Directive: Rewrite the material from its first line through the line containing "amount-paid-value: 3000 is", replacing "element" with "item" and leaving everything else as it is.

Dataset excerpts:
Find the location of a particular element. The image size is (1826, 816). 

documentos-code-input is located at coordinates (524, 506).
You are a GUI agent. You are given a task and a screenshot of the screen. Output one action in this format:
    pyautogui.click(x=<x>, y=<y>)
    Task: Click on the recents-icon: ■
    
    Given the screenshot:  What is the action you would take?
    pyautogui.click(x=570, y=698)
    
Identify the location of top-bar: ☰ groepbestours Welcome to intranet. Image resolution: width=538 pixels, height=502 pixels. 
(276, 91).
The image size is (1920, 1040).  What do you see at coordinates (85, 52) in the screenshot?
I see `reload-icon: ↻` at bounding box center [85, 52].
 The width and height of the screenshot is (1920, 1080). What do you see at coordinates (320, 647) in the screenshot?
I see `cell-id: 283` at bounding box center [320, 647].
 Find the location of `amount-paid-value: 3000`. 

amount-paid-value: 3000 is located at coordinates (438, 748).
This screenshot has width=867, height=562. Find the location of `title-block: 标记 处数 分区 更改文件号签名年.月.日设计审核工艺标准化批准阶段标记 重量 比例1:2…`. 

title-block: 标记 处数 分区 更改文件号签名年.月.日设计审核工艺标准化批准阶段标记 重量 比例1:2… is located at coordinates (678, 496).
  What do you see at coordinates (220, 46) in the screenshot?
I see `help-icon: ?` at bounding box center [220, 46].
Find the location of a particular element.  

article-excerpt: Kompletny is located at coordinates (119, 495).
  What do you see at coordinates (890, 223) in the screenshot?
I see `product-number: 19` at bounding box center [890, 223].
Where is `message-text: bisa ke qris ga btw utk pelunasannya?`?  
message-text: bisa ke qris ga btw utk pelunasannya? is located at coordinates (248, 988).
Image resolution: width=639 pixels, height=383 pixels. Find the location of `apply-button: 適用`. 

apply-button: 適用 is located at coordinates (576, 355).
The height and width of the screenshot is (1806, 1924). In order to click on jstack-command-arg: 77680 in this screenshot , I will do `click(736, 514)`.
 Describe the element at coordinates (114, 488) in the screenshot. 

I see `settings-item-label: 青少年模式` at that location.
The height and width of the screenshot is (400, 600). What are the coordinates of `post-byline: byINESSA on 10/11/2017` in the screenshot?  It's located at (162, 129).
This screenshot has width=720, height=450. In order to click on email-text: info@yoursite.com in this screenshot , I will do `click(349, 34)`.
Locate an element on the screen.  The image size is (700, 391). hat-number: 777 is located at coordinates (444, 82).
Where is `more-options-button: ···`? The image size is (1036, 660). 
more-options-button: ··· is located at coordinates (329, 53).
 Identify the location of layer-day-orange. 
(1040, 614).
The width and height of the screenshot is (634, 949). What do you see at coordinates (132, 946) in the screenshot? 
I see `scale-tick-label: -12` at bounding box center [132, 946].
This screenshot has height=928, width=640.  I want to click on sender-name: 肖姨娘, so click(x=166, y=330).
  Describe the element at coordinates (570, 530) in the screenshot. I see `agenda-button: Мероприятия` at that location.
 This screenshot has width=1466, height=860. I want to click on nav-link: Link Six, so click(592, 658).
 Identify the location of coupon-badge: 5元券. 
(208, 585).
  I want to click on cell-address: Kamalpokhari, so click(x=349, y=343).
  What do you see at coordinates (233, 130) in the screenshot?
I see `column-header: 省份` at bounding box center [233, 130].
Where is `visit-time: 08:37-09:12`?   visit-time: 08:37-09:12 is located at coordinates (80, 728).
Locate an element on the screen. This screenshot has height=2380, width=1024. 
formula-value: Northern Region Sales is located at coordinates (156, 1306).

Written solution:
Find the location of a particular item. The image size is (1826, 816). 

documentos-code-input is located at coordinates (524, 506).
You are a GUI agent. You are given a task and a screenshot of the screen. Output one action in this format:
    pyautogui.click(x=<x>, y=<y>)
    Task: Click on the recents-icon: ■
    
    Given the screenshot:  What is the action you would take?
    pyautogui.click(x=570, y=698)
    
Identify the location of top-bar: ☰ groepbestours Welcome to intranet. Image resolution: width=538 pixels, height=502 pixels. 
(276, 91).
The image size is (1920, 1040).  What do you see at coordinates (85, 52) in the screenshot?
I see `reload-icon: ↻` at bounding box center [85, 52].
 The width and height of the screenshot is (1920, 1080). What do you see at coordinates (320, 647) in the screenshot?
I see `cell-id: 283` at bounding box center [320, 647].
 Find the location of `amount-paid-value: 3000`. 

amount-paid-value: 3000 is located at coordinates (438, 748).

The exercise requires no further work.